There were 582 households, out of which 13.2% had children under the age of 18 living with them, 57.2% were married couples living together, 4.3% had a female householder with no husband present, and 35.9% were non-families. 28.4% of all households were made up of individuals, and 9.8% had someone living alone who was 65 years of age or older. The average household size was 2.10 and the average family size was 2.55.

In the town, the population was spread out, with 12.8% under the age of 18, 4.8% from 18 to 24, 18.0% from 25 to 44, 41.2% from 45 to 64, and 23.1% who were 65 years of age or older. The median age was 53 years. For every 100 females, there were 105.6 males. For every 100 females age 18 and over, there were 101.8 males.

The median income for a household in the town was $56,731, and the median income for a family was $54,844. Males had a median income of $47,308 versus $37,292 for females. The per capita income for the town was $26,771. About 11.4% of families and 15.3% of the population were below the poverty line, including 21.5% of those under age 18 and 0% of those age 65 or over.

2020 census

As of the 2020 United States census, there were 1,778 people, 585 households, and 424 families residing in the town.

Education
The town is served by the Mobile County Public School System. It has one public school, Dauphin Island Elementary School. Middle school students go on to Alba Middle School in Bayou La Batre and Alma Bryant High School in Bayou La Batre.

The Dauphin Island Sea Lab is located on the east end of the island on grounds formerly occupied by the 693rd Radar Squadron, Dauphin Island Air Force Station, US Air Force, and is home to the Marine Environmental Sciences Consortium.

Coat of arms

At the top of Dauphin Island's coat of arms is the historic Fort Gaines with two cannons facing north and south, which represent Dauphin Island's role during the Civil War. The boat is a shrimping vessel which represents the livelihood of many of the residents of the island. The dolphin is a mammal seen quite often in the Gulf of Mexico and Mobile Bay waters surrounding the island. The birds are pelicans, which are numerous around the island and the entire Gulf coast. The fleur-de-lis represents the presence of France on the island from 1699 to 1764. The sailing ship is a Spanish galleon to represent Spain's role in settling the area between 1781 and 1813.

Hurricanes 
Over the centuries, many hurricanes have struck the island. Some recent storms include:
 In 1969, Hurricane Camille flooded 70% of the island and was the worst storm to strike the area until Hurricane Frederic.
 In 1979, Hurricane Frederic (September 12) destroyed the bridge to the mainland, which had been opened in 1955.
 In 1985, Hurricane Elena brought wind gusts of over  to the island.
 In 1997, Hurricane Danny caused extensive flooding on the east end of the island.
 In 1998, Hurricane Georges destroyed 41 houses on the island.
 In 2004, Hurricane Ivan caused nearly one-fourth of the island to be covered with approximately two feet of water.
 On August 29, 2005, Hurricane Katrina brought damage to parts of Dauphin Island.
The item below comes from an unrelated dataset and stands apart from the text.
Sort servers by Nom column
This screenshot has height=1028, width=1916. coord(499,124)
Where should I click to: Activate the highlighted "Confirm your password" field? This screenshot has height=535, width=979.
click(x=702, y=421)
Some homes on the west end of the island were destroyed, and the Katrina Cut was formed as a channel splitting off the western part. However, most areas of the central and east end of the island experienced little flooding from the storm surge. The approach road to the island fared better than expected. The damage to most East End beachfront homes was limited to decks, stairs and storage buildings. In DeSoto Landing, a gated Gulf-front subdivision on Dauphin Island, the main homes had no water entering the homes unless a window or roof system failed; many avoided surge waters entirely. Damage was limited due to Sand Island (Pelican Island), a large sandbar south of DeSoto Landing which broke the force of battering waves. An oil drilling platform grounded near the island as the hurricane passed by. It was identified by its owners, Diamond Offshore Drilling Inc., as the Ocean Warwick, pushed nearly  from its original location by the hurricane.
 On September 14, 2020, storm surge from offshore Hurricane Sally flooded the island.

Tourist attractions
The old walled Fort Gaines is on the east end of Dauphin Island. A ferry from nearby Fort Morgan in Gulf Shores brings both vehicles and pedestrians to the island. One of the closest attractions to the ferry dock is The Estuarium, a fresh- and saltwater aquarium highlighting species native to Alabama.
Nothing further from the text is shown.